New to growing shrubs? For a new gardener, growing anything than a potted plant or a flower can be daunting. Large plants like shrubs seem complicated and difficult. Don’t let fear of the unknown stop you from using these foundational plants. Shrubs provide focal points, a backdrop for smaller plants, borders, privacy, and so much more. I, too, was intimidated at first. But here’s what I’ve learned along the way caring for shrubs in my own landscape.
Using Shrubs in the Garden, How and Why
Shrubs play many roles in a garden setting. Here are some reasons why planting shrubs is a must for anyone wanting to expand their gardening horizons:
- As larger plants, they provide a focal point around which you can place other plants.
- Shrubs make great hedges for borders but also for privacy and blocking sound from roads.
- Wildlife need shrubs for cover and, depending on the species, for food.
- Hide an air conditioner or utility box with a pretty shrub.
- Evergreen shrubs provide year-round color.
- Many shrubs add color, from spring flowers and fall foliage.
If you are planning a garden or just a bed from scratch, start with one or two shrubs. Use them in the center as a focal point, around the back edge as a backdrop, or in several clumps. Create a border with low shrubs or a privacy screen to ground a larger bed of perennials and other plants.

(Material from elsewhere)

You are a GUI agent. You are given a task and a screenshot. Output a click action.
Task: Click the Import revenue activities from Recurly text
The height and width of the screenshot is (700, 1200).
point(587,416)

Growing and Caring for Shrubs
Design is one thing, putting shrubs in and keeping them alive is another. Once you have a garden design in mind, it’s time to put shrubs in the ground. Here are some tips that have worked for me:
- Choose shrubs that are suited to your climate. Natives are best, as they support wildlife and adapt well to changing weather.
- Plant shrubs with plenty of space for root and branch growth, not too close to the house or a tree.
- Dig a hole for your shrub that is as deep as the pot it comes in and twice as wide. Place the roots in the hole and pack in soil to fill in the space.
- Water your new shrub regularly as it develops strong roots, generally for the first growing season.
- Fall is a good time to plant a new shrub. It will not get stressed by the summer heat and still has time to grow roots before winter sets in.
Great Shrubs for Beginners
Some types are easier to grow than others. If you are new to growing shrubs, choose these low maintenance, forgiving varieties:
- Spirea. This shrub includes many cultivars and are easy to grow. Choose from among several flower and leaf colors.
- Arborvitae. These evergreen shrubs grow tall and narrow, perfect for privacy screening. Try the North Pole cultivar for fast growth and drought tolerance.
- Rose of Sharon. Related to hibiscus, this tall-growing shrub will give you spectacular summer blooms with little maintenance.
- Oakleaf hydrangea. This shrub has summer flowers and stunning fall color.
- Blue Star Juniper. For a small evergreen, choose this juniper. Create low borders with it and only prune if you need to keep it more compact.
- Black chokecherry. Native to the eastern U.S., this shrub grows easily in this region. It produces bright fall color and dark berries.